Real Estate and Construction Law

Residential Disclosures

Was Your Home a Meth Lab?

November 29, 2010    •    2 min read

There have been many surprising discoveries made by owners after moving into a recently purchased home.  Even with diligent inspections, purchasers can end up with problems they had no knowledge of and no basis to suspect.  Most often, these problems are of the leaky roof or wet basement variety.  But, increasingly, buyers are finding that their new home once served as a meth lab.  The presence of the toxic chemicals used to manufacture methamphetamine can sicken the occupants and render a home uninhabitable.

Is a seller required to disclose that the home was used for meth production?  Laws vary from state to state, but few expressly require such a disclosure.  Ohio has a mandatory disclosure form that must be completed by residential property sellers pursuant to R.C. 5302.30.  While the form requires the seller to disclose the presence of toxic or hazardous substances, it only asks specifically about lead-based paint, asbetos, urea-formaldehyde foam insulation and radon gas.  Thus, a seller might fail to disclose methamphetamine.

To address the disclosure issues, Ohio legislators have introduced Substitute House Bill No. 33, which would establish a datebase with the Ohio Attorney General to track properties used for meth production.  The intent is that the database would be searched in connection with a title search and thereby alert the prospective purchasers of the home’s history.  The bill would also require the property disclosure form to be revised to include an express disclosure requirement for methamphtamine manufacturing on the property.  The property could be removed from the database, and the disclosure requirement would no longer apply, once the methamphetamine residue has been removed by a contractor in accordance with guidelines to be prescribed by the director of health.

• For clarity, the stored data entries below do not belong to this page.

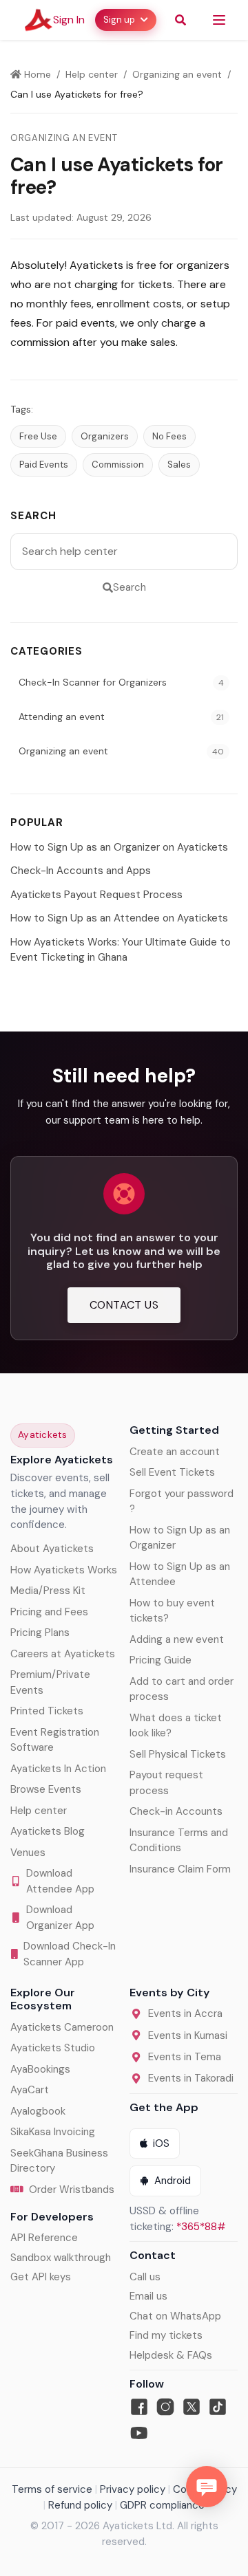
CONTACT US (124, 1305)
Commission (118, 464)
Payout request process (166, 1783)
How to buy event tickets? (172, 1611)
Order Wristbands (71, 2189)
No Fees (169, 436)
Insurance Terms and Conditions (179, 1840)
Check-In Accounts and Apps (80, 870)
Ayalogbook (37, 2111)
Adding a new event (177, 1639)
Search (129, 587)
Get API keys (40, 2277)
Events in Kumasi (187, 2035)
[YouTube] (139, 2433)
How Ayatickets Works (63, 1570)
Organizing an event (177, 74)
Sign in (69, 19)
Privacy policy (132, 2489)
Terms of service (52, 2489)
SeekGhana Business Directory (59, 2161)
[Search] (180, 20)
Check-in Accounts (176, 1811)
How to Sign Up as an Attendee (180, 1574)
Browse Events (45, 1789)
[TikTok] (217, 2406)
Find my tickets (166, 2335)
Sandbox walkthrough (60, 2257)
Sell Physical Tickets (178, 1754)
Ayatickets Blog (47, 1831)
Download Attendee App (60, 1881)
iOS (161, 2143)
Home (36, 74)
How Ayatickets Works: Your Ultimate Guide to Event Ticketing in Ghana (120, 950)
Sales (179, 464)
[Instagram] (165, 2406)
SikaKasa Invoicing (52, 2132)
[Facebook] (139, 2406)
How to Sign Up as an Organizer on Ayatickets (119, 847)
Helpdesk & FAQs (171, 2355)
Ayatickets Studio (52, 2048)
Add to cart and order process (182, 1689)
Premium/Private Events (50, 1682)
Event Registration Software (54, 1740)
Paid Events (43, 464)
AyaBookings (40, 2069)
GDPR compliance (162, 2505)
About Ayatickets (52, 1549)
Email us (148, 2296)
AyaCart (29, 2090)
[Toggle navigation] (219, 20)
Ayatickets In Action (58, 1769)
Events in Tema (184, 2057)
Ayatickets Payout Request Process (96, 895)
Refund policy (80, 2505)
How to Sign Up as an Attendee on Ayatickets (119, 918)
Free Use (38, 436)
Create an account (175, 1452)
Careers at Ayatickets (62, 1654)
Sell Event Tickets (172, 1472)
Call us (145, 2277)
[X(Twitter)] (191, 2406)
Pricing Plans (40, 1632)
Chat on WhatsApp (175, 2316)
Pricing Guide (161, 1660)
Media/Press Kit (47, 1590)
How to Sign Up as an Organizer (180, 1538)
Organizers (105, 436)
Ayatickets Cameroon (62, 2027)
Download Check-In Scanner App (69, 1954)
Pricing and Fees (49, 1612)
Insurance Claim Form (180, 1869)
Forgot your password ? (182, 1501)
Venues (27, 1852)
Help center (91, 74)
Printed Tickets (46, 1711)
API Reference (44, 2238)
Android (172, 2180)
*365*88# (201, 2227)
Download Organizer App (60, 1917)
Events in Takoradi (191, 2078)
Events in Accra (185, 2013)
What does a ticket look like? (176, 1725)
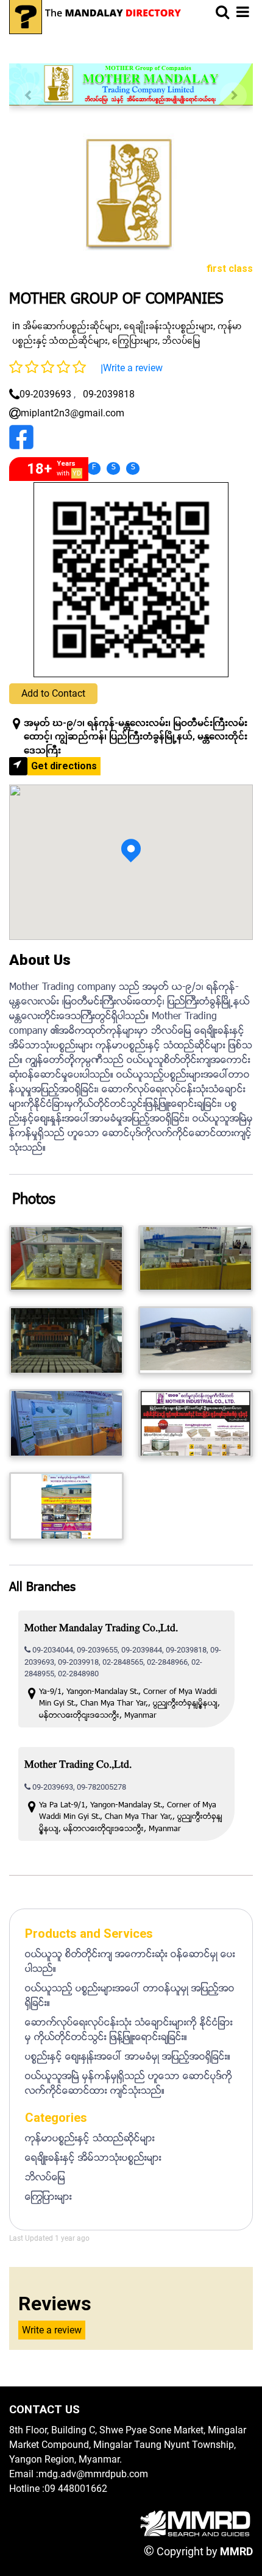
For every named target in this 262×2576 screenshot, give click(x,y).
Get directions (64, 766)
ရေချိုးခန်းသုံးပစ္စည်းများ (168, 326)
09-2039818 (109, 394)
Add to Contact (53, 693)
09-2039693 (45, 394)
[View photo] (66, 1258)
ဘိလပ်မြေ (181, 341)
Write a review (133, 368)
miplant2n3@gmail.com (72, 413)
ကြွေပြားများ (135, 341)
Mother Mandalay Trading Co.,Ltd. (101, 1629)
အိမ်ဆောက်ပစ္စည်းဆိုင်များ (71, 326)
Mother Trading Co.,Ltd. (78, 1765)
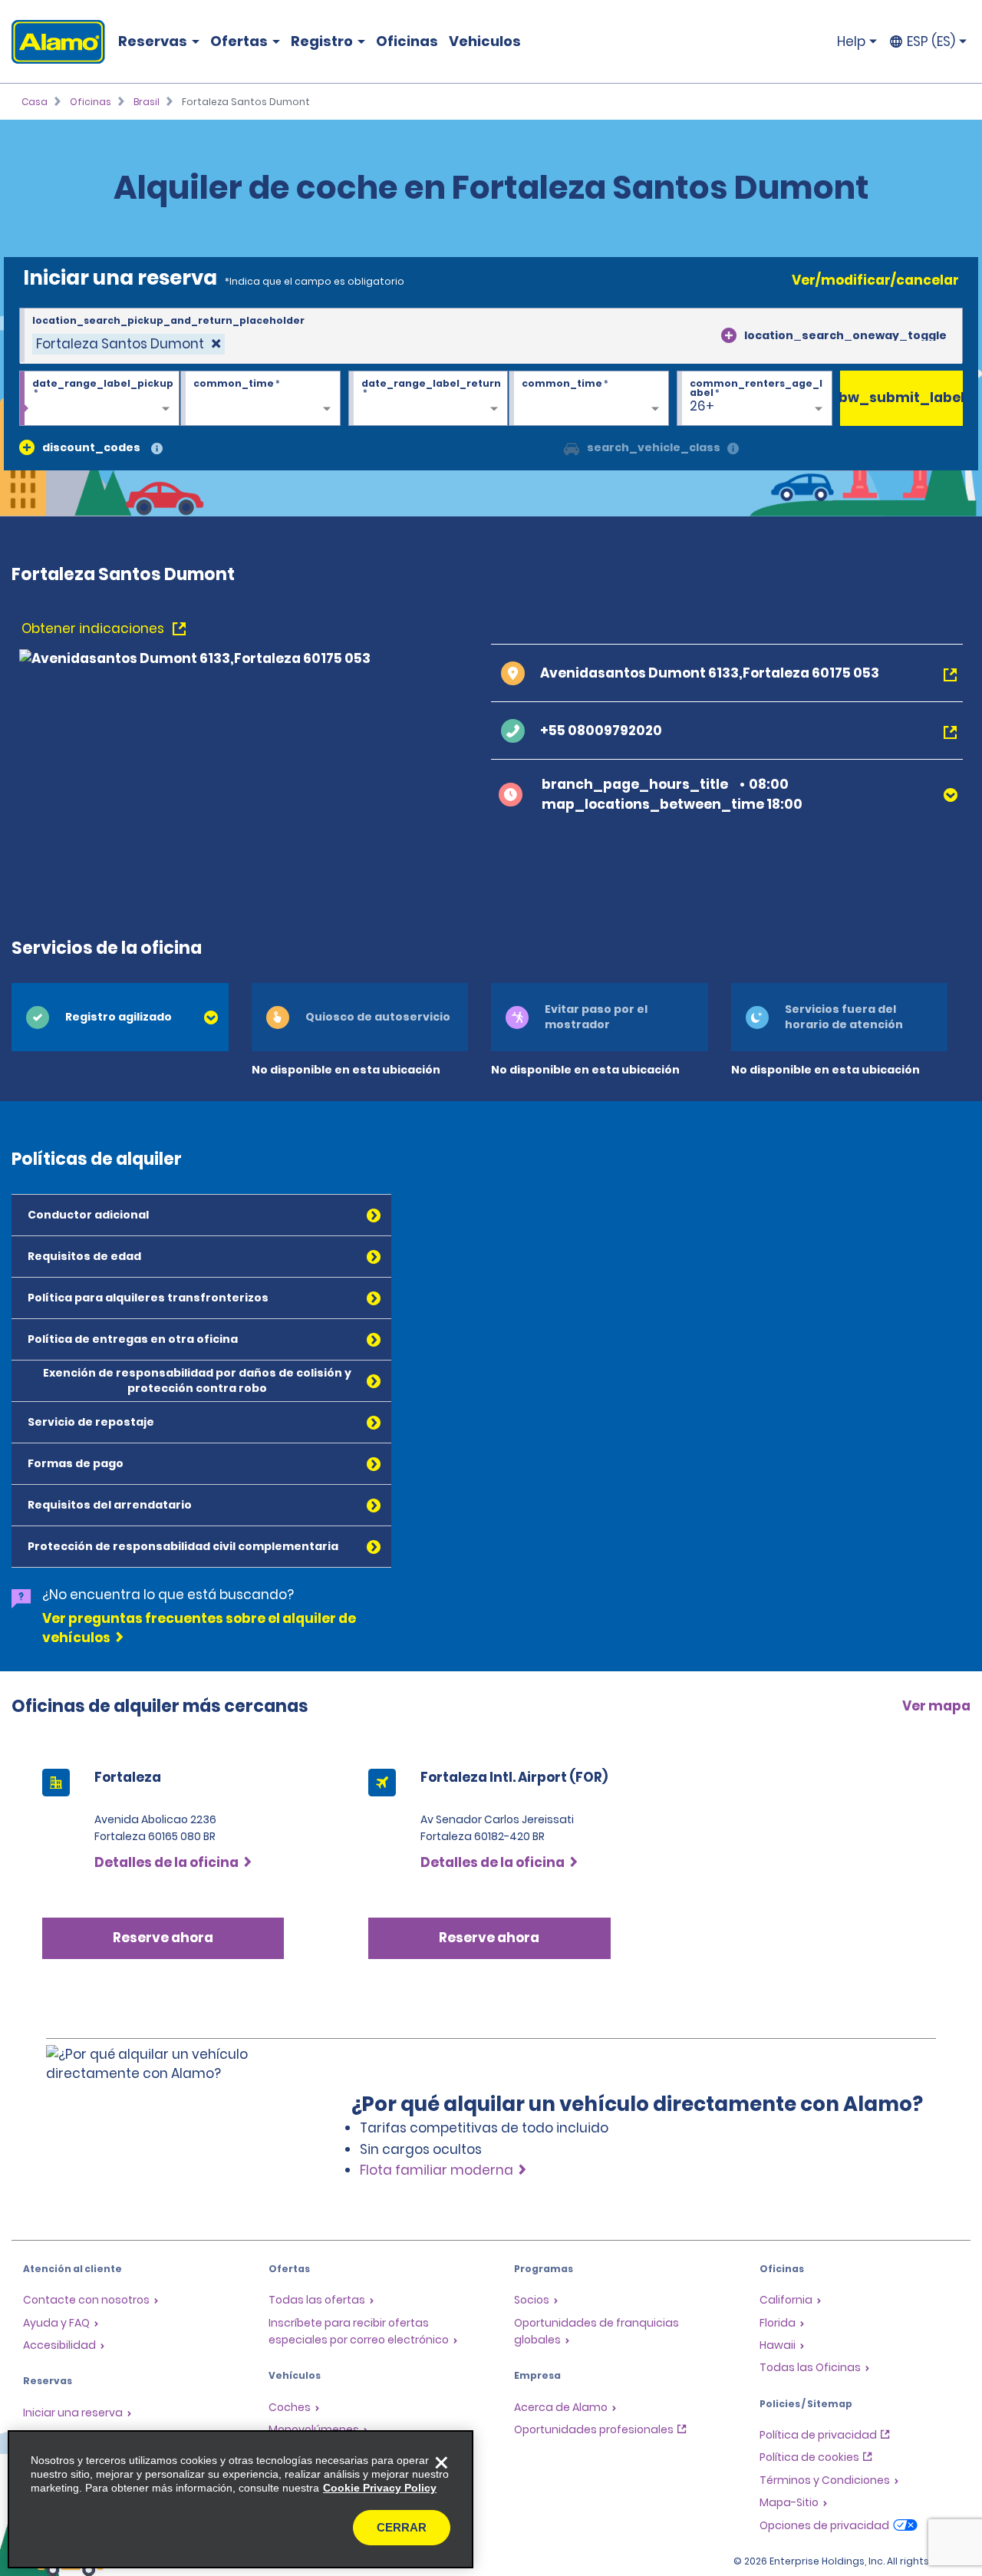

Until this legislation is enacted, or in states lacking similar legislation, prospective purchasers can consult the U.S. DEA’s National Clandestine Laboratory Register to see if the property is listed.  Speaking to neighbors or the local police department is another way to determine if the home has been used for drug production.  If there is any concern, a buyer may want to hire a qualified contractor who can determine whether meth has been present in the home.